■ **Objetivo A**:
Resume el párrafo del fragmento sobre el Virreinato del Río de la Plata que empieza con "La creación del Virreinato" y conserva sus datos principales.
■ **Objetivo B**:
Reproduce del fragmento sobre el Virreinato del Río de la Plata el pasaje que comienza con "La creación del" y continúa hasta "otras actividades productivas.", inclusive.
■ **Objetivo C**:
Determina si cada afirmación concuerda con el fragmento sobre el Virreinato del Río de la Plata. Responde sí o no y cita textualmente las palabras que lo deciden: (i) el crecimiento de la ciudad comenzó hacia 1730 con la llegada de nuevos comerciantes; (ii) la transformación económica tenía por propósito modificar la estructura social; (iii) los cargos administrativos habían sido desempeñados siempre por criollos.

■ **Fragmento del texto**:
________________

La creación del Virreinato del Río de la Plata (1776) no sólo fue producto de una preocupación geopolítica, sino que legitimó administrativamente la situación existente. En poco tiempo, dotada de las indispensables instituciones para su funcionamiento, Buenos Aires adquirió el rango de capital colonial, convirtiéndose en uno de los centros neurálgicos del imperio americano. Inmersa en las nuevas rutas del comercio, su capacidad mercantil, hasta entonces solapada, se hizo manifiesta y pudo desarrollar otras actividades productivas.
El significativo crecimiento de la ciudad, que había comenzado hacia 1730 con la llegada de nuevos comerciantes, se hizo evidente y, aunque si bien la transformación económica no tenía por propósito modificar la estructura social, sus efectos fueron ineludibles, ya que el dinero y la propiedad establecieron una nueva distinción, que se sumó a las existentes. El entramado social, complejo y problemático, se vio amenazado por una nueva causa de discordia, producto de la concepción borbónica respecto del manejo de la administración colonial, pues si bien los cargos administrativos y las jerarquías eclesiásticas siempre habían sido desempeñados por peninsulares, dicha práctica se convirtió en la norma y recrudeció el antagonismo entre aquellos y los criollos.

________________

■ **Datos**:
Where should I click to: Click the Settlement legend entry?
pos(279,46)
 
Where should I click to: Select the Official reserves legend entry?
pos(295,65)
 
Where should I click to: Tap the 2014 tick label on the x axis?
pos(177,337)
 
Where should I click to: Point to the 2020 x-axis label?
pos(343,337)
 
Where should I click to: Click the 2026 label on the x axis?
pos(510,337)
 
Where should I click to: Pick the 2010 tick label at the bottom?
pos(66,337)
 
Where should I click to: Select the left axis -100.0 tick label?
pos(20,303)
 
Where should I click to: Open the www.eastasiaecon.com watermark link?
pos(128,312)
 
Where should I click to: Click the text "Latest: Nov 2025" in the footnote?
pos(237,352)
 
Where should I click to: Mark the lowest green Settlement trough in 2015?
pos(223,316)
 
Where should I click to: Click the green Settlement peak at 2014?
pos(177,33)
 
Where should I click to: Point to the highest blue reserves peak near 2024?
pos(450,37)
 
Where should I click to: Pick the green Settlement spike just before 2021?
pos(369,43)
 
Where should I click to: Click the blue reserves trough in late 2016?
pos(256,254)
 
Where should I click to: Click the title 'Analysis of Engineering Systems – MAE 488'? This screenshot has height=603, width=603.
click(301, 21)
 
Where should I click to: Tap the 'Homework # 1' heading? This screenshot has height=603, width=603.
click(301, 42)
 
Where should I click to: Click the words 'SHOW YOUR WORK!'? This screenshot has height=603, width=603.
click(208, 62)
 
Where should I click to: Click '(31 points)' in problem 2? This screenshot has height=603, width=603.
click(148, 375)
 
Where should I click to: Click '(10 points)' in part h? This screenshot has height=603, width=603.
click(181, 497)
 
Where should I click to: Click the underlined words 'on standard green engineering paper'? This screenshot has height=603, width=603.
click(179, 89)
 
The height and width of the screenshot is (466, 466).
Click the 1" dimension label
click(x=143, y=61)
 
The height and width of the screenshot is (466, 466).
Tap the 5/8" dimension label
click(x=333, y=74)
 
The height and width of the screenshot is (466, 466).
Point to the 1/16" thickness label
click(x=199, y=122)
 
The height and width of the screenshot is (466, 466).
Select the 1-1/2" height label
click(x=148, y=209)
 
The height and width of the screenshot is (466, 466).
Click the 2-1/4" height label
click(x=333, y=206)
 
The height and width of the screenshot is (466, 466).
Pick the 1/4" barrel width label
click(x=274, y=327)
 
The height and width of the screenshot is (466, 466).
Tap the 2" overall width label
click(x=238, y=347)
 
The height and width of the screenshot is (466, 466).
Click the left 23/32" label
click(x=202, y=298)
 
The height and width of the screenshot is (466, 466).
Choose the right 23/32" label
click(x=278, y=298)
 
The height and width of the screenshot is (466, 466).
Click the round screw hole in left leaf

________________

■ **Resultado correcto A**:
La creación del Virreinato del Río de la Plata (1776) respondió a una preocupación geopolítica y legitimó administrativamente la situación existente. Con sus instituciones, Buenos Aires pronto alcanzó el rango de capital colonial y se convirtió en uno de los centros neurálgicos del imperio americano. Al integrarse en las nuevas rutas del comercio, mostró su capacidad mercantil y desarrolló otras actividades productivas.

■ **Resultado correcto B**:
La creación del Virreinato del Río de la Plata (1776) no sólo fue producto de una preocupación geopolítica, sino que legitimó administrativamente la situación existente. En poco tiempo, dotada de las indispensables instituciones para su funcionamiento, Buenos Aires adquirió el rango de capital colonial, convirtiéndose en uno de los centros neurálgicos del imperio americano. Inmersa en las nuevas rutas del comercio, su capacidad mercantil, hasta entonces solapada, se hizo manifiesta y pudo desarrollar otras actividades productivas.

■ **Resultado correcto C**:
(i) Sí: "que había comenzado hacia 1730 con la llegada de nuevos comerciantes".
(ii) No: "la transformación económica no tenía por propósito modificar la estructura social".
(iii) No: "los cargos administrativos y las jerarquías eclesiásticas siempre habían sido desempeñados por peninsulares".